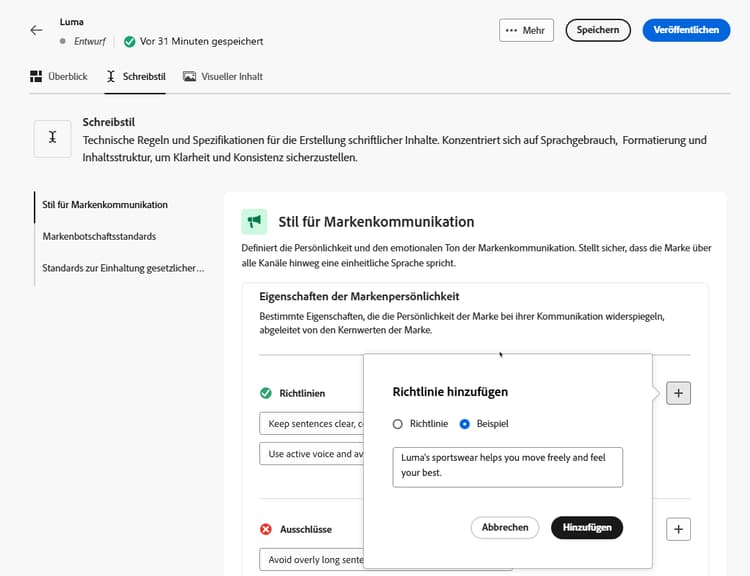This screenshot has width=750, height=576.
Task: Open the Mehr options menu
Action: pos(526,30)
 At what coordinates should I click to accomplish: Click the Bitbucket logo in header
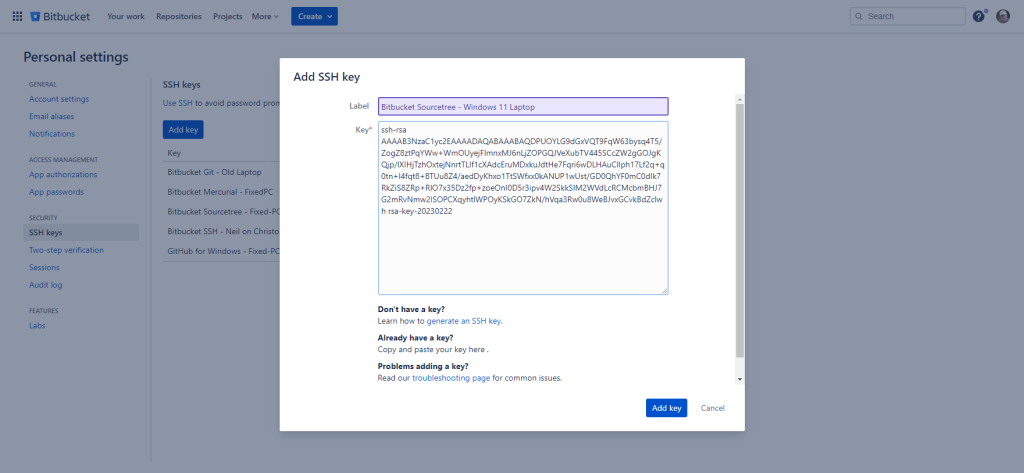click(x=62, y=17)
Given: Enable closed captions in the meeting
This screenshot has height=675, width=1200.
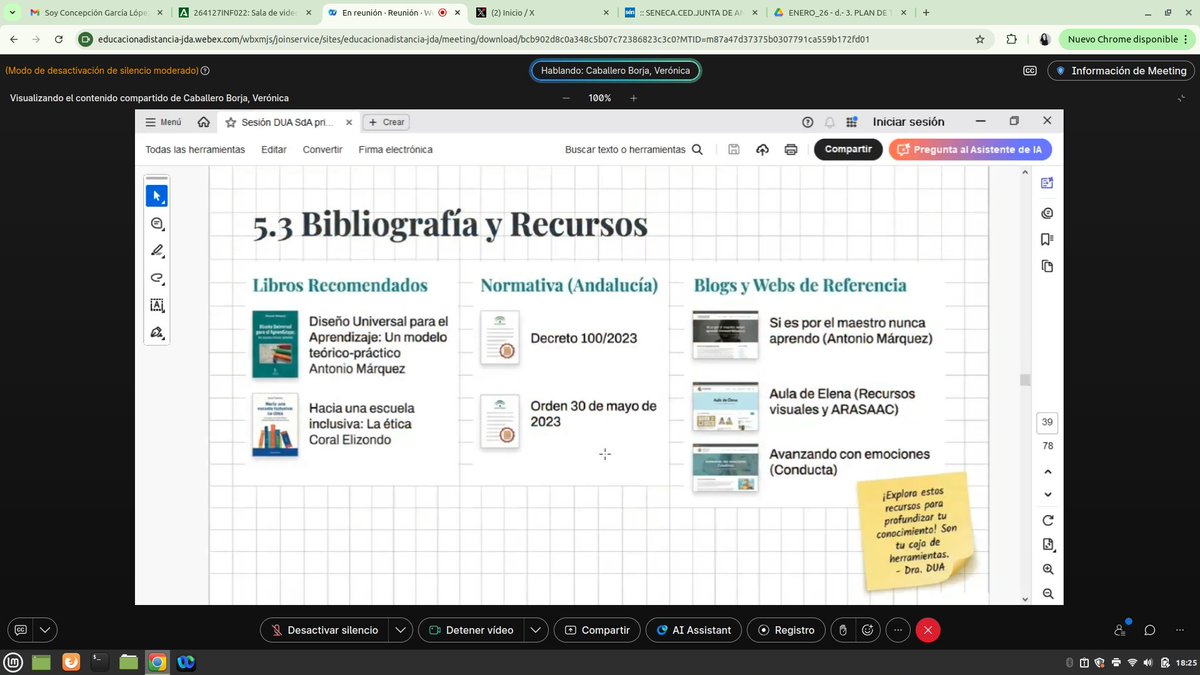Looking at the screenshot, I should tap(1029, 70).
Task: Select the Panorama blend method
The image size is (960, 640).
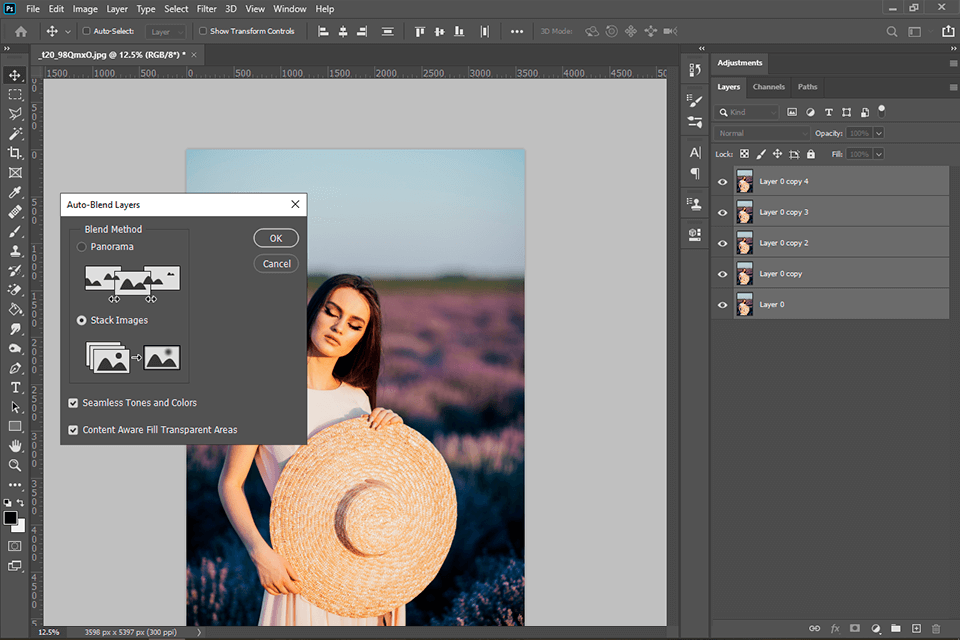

*WORK REQUIRED*. Word-for-word restatement: every line from the one with "At what coordinates" through the final line of the data, both ends included, pictures excluded.

*ANSWER TO THIS EXERCISE*.
 At what coordinates should I click to accomplish: Click the Bitbucket logo in header
click(x=62, y=17)
Given: Enable closed captions in the meeting
This screenshot has height=675, width=1200.
Looking at the screenshot, I should tap(1029, 70).
Task: Select the Panorama blend method
The image size is (960, 640).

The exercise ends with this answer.